On Thursday, by a vote of 304–117, the House of Representatives passed the America Invents Act (H.R. 1249), which includes a provision intended to stop the granting of patents for tax strategies. The bill would deem any “strategy for reducing, avoiding, or deferring tax liability” to be prior art, and therefore not patentable.

 

The House approved several amendments to the bill, and because it differs from the version passed by the Senate on March 8, it now must go back to the Senate for reconsideration.

 

The tax strategy provision, as passed, applies to “ any patent application that is pending on, or filed on or after” the date of enactment. Before passing the bill, the House defeated on a voice vote an amendment proposed by Rep. Jared Polis, D-Colo., that would have allowed pending tax patent applications to move forward and possibly be granted patent protection.
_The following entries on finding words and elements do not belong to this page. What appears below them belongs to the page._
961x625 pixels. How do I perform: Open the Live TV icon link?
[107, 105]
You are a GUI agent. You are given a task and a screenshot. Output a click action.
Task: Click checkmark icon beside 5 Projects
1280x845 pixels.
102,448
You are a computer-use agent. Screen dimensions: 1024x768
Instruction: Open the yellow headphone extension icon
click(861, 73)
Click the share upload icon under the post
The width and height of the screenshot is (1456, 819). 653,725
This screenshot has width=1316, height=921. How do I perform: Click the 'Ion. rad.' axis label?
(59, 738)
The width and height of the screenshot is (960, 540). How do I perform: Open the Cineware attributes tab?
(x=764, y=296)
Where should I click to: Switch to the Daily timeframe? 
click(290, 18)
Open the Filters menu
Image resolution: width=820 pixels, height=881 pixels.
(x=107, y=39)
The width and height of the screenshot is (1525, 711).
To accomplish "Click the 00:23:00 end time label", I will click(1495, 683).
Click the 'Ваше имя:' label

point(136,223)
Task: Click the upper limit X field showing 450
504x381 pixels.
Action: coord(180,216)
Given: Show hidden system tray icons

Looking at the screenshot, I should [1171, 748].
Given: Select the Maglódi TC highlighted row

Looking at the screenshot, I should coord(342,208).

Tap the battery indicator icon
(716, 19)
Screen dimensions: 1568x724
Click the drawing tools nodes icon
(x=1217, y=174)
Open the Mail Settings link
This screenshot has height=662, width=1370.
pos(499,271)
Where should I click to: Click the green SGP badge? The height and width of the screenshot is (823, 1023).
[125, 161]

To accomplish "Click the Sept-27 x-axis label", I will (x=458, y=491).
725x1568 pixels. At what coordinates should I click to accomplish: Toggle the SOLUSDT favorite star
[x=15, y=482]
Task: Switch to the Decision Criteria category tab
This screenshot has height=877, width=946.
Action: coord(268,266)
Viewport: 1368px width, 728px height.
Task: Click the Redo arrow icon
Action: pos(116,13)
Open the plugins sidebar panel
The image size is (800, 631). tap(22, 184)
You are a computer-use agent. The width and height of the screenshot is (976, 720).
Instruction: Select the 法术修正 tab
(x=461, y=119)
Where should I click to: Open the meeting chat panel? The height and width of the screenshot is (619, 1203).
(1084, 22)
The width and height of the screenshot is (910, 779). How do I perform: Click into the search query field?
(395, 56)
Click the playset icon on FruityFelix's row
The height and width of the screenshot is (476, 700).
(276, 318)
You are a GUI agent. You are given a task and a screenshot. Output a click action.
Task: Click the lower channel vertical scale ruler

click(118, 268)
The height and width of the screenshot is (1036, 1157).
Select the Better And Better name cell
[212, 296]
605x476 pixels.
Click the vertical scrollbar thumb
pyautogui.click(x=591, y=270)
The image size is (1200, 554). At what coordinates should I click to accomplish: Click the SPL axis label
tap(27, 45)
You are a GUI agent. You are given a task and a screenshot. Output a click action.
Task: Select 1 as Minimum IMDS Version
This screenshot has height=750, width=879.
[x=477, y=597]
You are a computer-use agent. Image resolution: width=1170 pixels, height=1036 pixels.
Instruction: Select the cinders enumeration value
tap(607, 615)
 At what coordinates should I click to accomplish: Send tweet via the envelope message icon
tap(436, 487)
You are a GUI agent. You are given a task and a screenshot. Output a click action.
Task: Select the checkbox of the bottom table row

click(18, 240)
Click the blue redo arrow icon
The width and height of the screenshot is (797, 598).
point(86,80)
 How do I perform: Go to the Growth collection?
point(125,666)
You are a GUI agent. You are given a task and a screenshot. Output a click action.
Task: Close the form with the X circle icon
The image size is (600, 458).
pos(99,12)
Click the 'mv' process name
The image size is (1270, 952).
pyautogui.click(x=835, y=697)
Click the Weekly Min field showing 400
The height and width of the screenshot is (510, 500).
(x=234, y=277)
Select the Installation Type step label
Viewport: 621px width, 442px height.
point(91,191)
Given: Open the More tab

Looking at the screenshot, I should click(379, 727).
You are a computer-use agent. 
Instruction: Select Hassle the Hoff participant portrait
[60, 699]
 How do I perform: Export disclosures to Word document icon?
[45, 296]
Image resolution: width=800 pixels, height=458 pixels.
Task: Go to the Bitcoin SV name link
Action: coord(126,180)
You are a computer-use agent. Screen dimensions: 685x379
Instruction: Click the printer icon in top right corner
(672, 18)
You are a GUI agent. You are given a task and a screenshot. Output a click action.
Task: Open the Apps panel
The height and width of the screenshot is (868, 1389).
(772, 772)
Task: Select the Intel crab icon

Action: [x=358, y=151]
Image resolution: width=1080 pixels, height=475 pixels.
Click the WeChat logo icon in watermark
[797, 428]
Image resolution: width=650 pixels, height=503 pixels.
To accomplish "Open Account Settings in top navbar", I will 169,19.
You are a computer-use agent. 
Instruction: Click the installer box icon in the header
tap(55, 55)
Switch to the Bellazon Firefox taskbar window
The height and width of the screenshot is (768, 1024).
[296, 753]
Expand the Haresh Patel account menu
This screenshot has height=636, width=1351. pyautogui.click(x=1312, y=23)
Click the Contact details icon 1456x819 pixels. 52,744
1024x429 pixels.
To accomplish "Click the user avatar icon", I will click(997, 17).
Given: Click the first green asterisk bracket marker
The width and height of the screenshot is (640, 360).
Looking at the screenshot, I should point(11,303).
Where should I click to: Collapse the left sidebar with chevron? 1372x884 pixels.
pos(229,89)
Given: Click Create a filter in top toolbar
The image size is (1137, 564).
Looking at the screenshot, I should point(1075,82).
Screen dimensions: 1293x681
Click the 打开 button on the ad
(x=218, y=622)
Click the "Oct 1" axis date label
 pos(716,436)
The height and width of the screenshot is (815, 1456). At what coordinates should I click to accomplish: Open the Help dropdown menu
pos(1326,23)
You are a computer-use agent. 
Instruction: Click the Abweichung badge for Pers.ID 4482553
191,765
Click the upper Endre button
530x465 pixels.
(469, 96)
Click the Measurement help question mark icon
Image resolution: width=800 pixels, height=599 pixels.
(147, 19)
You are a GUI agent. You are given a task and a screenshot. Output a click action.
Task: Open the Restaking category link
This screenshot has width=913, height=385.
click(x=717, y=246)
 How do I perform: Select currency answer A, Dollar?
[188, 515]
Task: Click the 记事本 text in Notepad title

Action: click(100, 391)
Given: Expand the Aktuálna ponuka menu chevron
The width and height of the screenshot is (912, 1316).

A coalition including the AICPA sent a letter to the Speaker of the House, House Minority Leader, and chair and ranking member of the House Judiciary Committee on June 21 opposing the Polis amendment. The letter pointed out that the amendment “would allow up to 160+ additional tax strategy patents to be granted,” and that this “could potentially more than double” the number of tax strategy patents in existence.

 

H.R. 1249 defines “tax liability” broadly to mean liability for tax under federal, state, local and foreign law, and the provision would cover taxes imposed by any “statute, rule, regulation, or ordinance that levies, imposes, or assesses such tax liability.”

 

The bill excludes from its applicability any “method, apparatus, technology, computer program product, or system, that is used solely for preparing a tax or information return or other tax filing” or that is “used solely for financial management, to the extent that it is severable from any tax strategy or does not limit the use of any tax strategy by any taxpayer or tax advisor.”

 

Tax strategies have been patentable as a type of business method ever since the Federal Circuit Court of Appeals determined that business methods could be patented in State St. Bank & Trust v. Signature Fin. Group, 149 F.3d 1368 (Fed. Cir. 1998). Since then, the U.S. Patent and Trademark Office has granted approximately 140 patents on tax strategies.

 

The AICPA has for several years opposed the issuance of patents for tax strategies. In letters to Congress and the IRS, the AICPA has expressed its concerns that allowing tax strategies to be patented:

 

·         Limits taxpayers’ ability to use fully tax law interpretations intended by Congress;

·         May cause some taxpayers to pay more tax than Congress intended or more than others similarly situated;

·         Complicates the provision of tax advice by professionals;

·         Hinders compliance by taxpayers;

·         Misleads taxpayers into believing that a patented strategy is valid under the tax law; and

·         Precludes tax professionals from challenging the validity of a patented strategy.